◆ **Supplied data**
•••

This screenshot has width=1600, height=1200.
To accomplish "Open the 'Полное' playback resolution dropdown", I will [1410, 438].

•••

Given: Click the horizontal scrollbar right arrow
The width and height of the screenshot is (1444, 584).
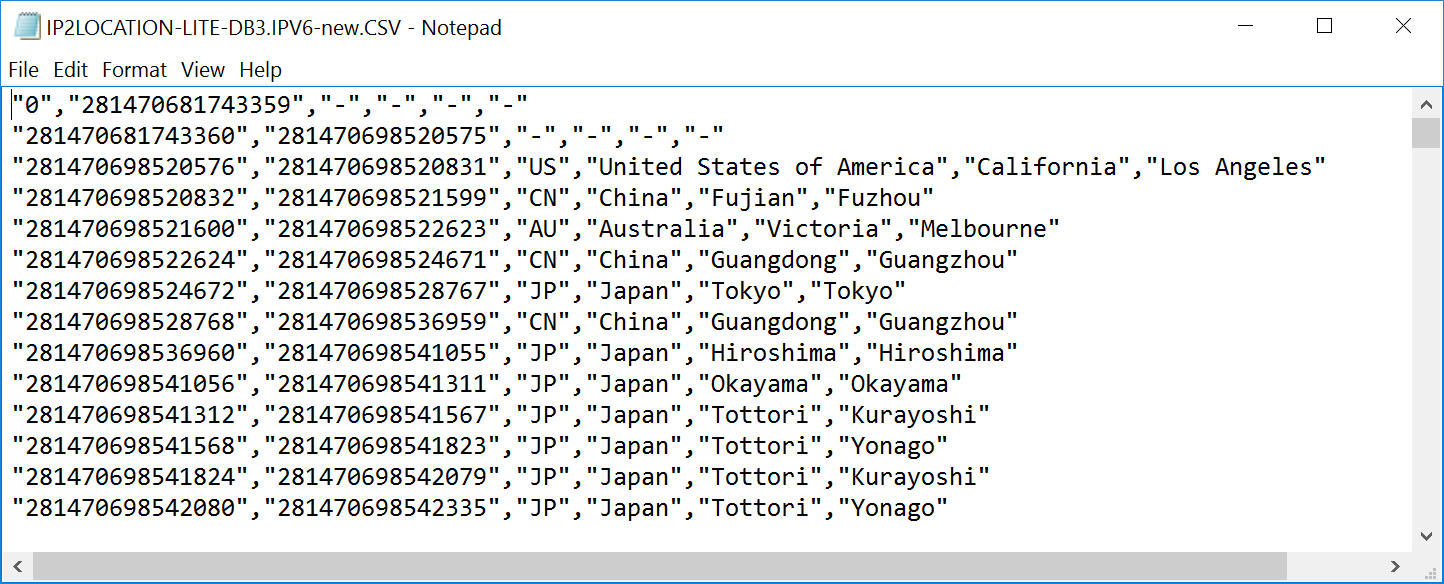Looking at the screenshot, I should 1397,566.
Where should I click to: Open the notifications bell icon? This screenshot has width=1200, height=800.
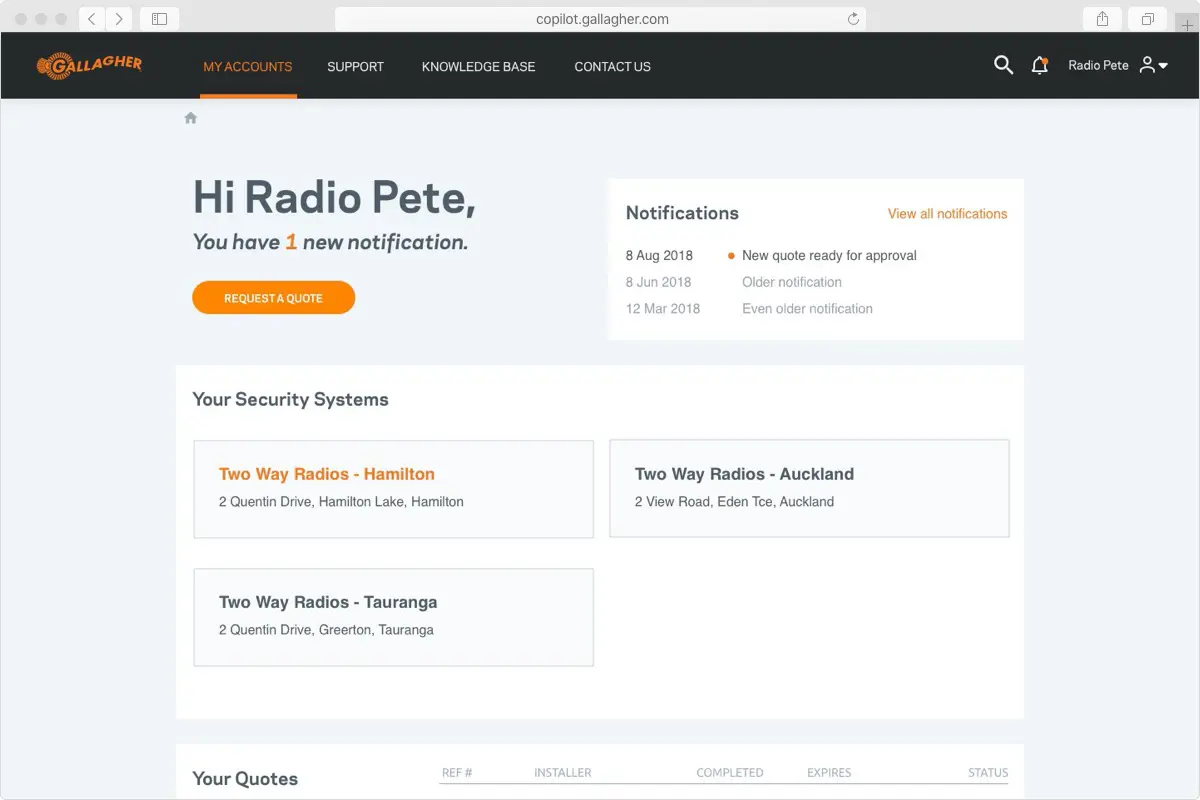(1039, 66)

•••

◆ **What you should do**
Locate every line in the rows above that contains the string "Open", treating uppercase and lowercase as different, and copy each of those lines.

◆ **Task result**
To accomplish "Open the 'Полное' playback resolution dropdown", I will [1410, 438].
Where should I click to: Open the notifications bell icon? This screenshot has width=1200, height=800.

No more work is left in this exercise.